Work to be completed
Return the listing below exactly, with the pictures dropped.

--- Data excerpts Enclosed Below ---

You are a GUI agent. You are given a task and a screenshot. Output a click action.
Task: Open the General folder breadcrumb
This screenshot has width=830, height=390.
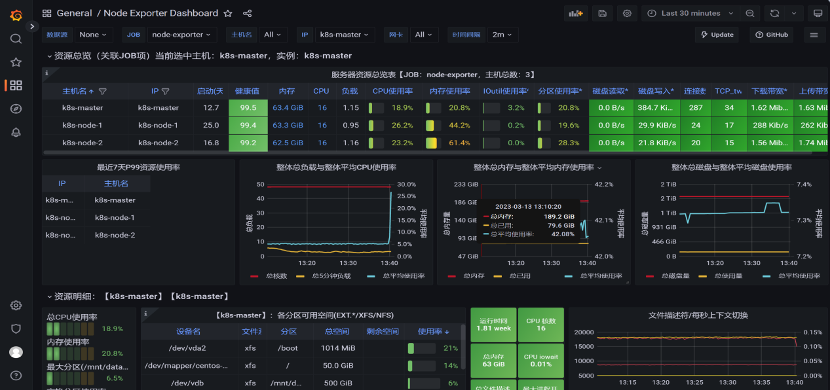point(74,13)
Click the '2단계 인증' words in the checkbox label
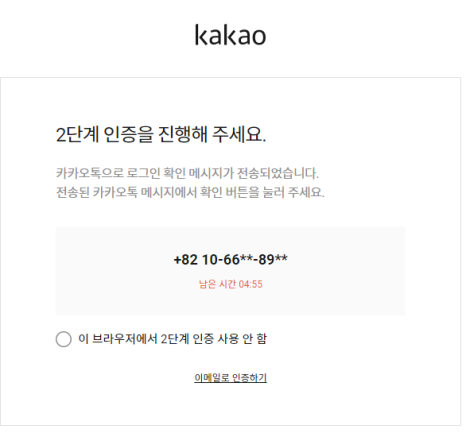Screen dimensions: 466x433 coord(187,339)
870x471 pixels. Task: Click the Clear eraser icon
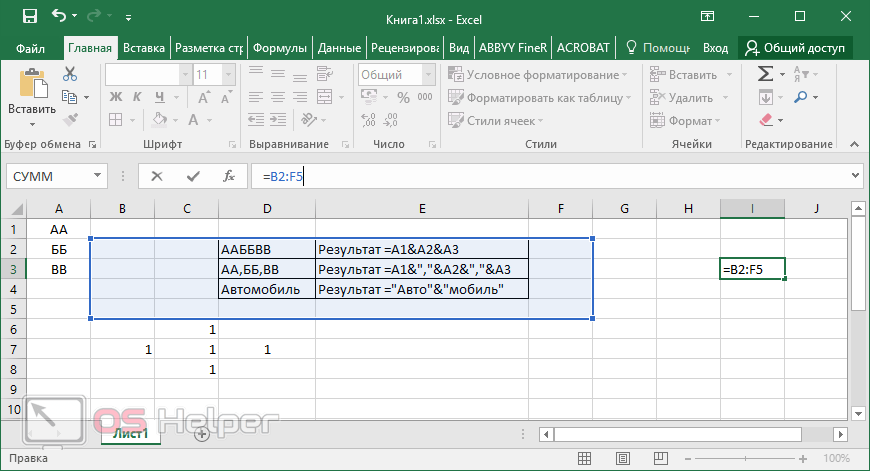[766, 121]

--- End of Enclosed Data excerpts ---

Worked solution
You are a GUI agent. You are given a task and a screenshot. Output a click action.
Task: Open the General folder breadcrumb
This screenshot has width=830, height=390.
point(74,13)
Click the '2단계 인증' words in the checkbox label
Screen dimensions: 466x433 coord(187,339)
870x471 pixels. Task: Click the Clear eraser icon
[766, 121]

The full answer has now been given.